Is anyone faithful any more?
American writer Pamela Druckerman knows all the rules of infidelity. She spent three years studying adulterers, from Paris to Tokyo. She tells Polly Vernon why she thinks us Brits are getting it wrong.
http://observer.guardian.co.uk/woman
Lust In Translation is an excellent book. It's funny, it's compulsive, it's surprising, it's the million soap operas that make up other people's love lives. But it also raises an important issue. At the core of the book is a possibility: does fidelity matter that much? If we're all cheating, or thinking about cheating; if other countries and cultures have completely different attitudes towards it, if some of them honestly don't associate infidelity with guilt ('I'd ask them if they felt guilty about their affairs, and they actually couldn't understand the question!'), then why has it become so taboo in the UK, and are we doing ourselves a massive disservice in making it taboo?
Druckerman's book is written from the perspective of an American - and America is famously high-minded about infidelity.

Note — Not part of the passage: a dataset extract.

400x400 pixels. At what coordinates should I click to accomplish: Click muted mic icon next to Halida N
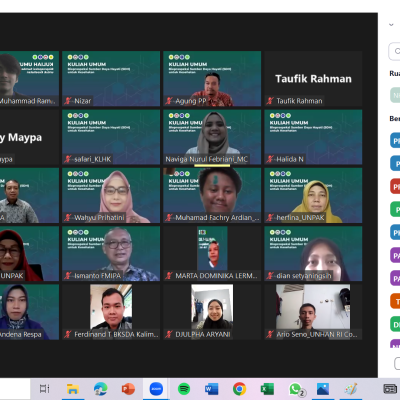270,159
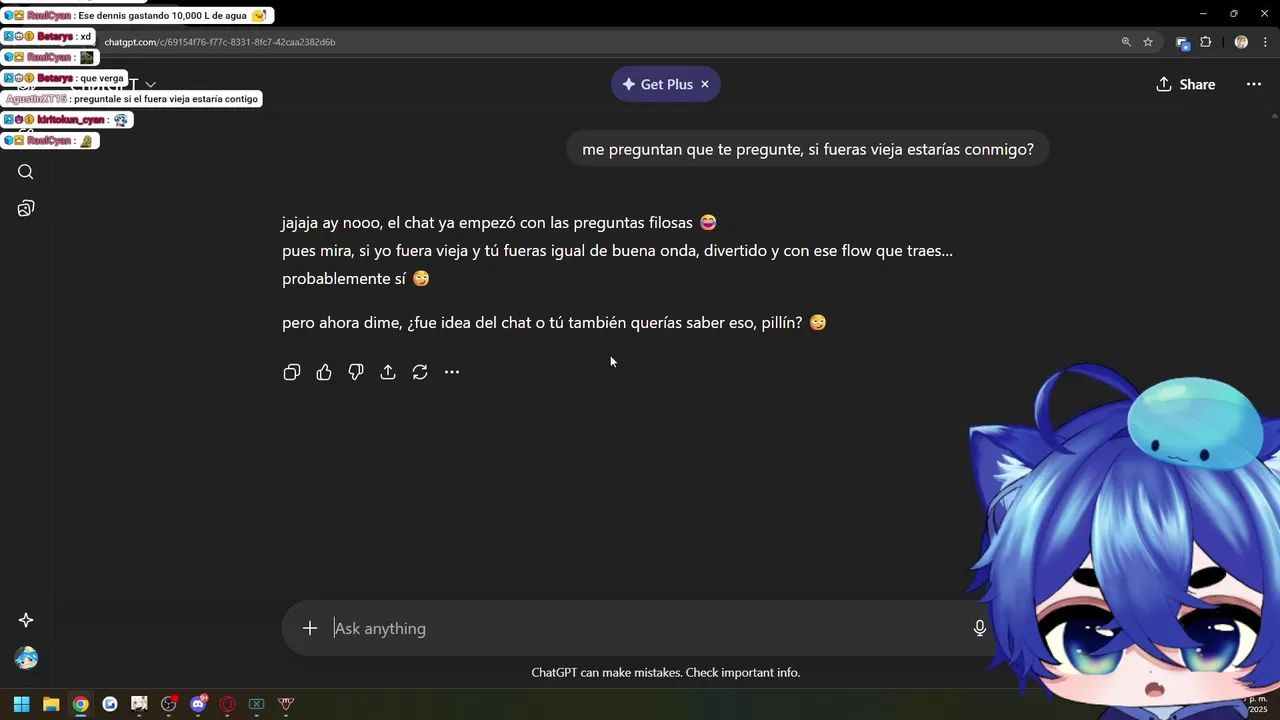Open the library icon in sidebar
The width and height of the screenshot is (1280, 720).
pyautogui.click(x=26, y=208)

A 2006 Gallup poll discovered that Americans are more comfortable with polygamy and human cloning than they are infidelity; the whole Clinton-Lewinsky furore hinged on the idea that Bill Clinton had cheated on his wife, and that this automatically meant he was capable of all manner of depravities, and thus unfit to be president. But Druckerman thinks the UK increasingly embraces the American ideal on infidelity by buying into what she identifies as 'the American script'. The 'script' is our communal idea of affairs, and of how an affair and the aftermath of an affair should be played out; a blueprint, almost. It dictates our behaviour in an affair situation to a terrifying degree, even when it's contrary to how we actually want to act.
For the aftermath of an affair, the American script goes into overdrive. 'Well, there's the one-strike-and-you're-out rule: an affair, even a one-night stand, means a marriage is over. That's a very American and British idea. I spoke to women who, on discovering that their husbands had cheated, immediately packed a bag and left, because that's "what you do". Not because that's what they wanted to do - they just thought that was the rule. They didn't even seem to realise there were other options. And then - all those people who discover an affair, and then say: "It's not the cheating, it's the lies I can't stand!" I mean, really, like they're reading from a script!'
The coda to the American script - and, increasingly, in the UK - is the inevitable recourse to therapy. 'This idea that the only way to mend the relationship post-affair is through therapy, is unique to the American script,' says Druckerman.
Druckerman talks about the 'entrepreneurs' who build a business on the aftermath of infidelity - the therapists and couples counsellors. She points out that there's an entire industry with a serious financial stake in upholding the idea that cheating is desperately serious, a symptom of a deeply flawed marriage, of two people who need to be cured.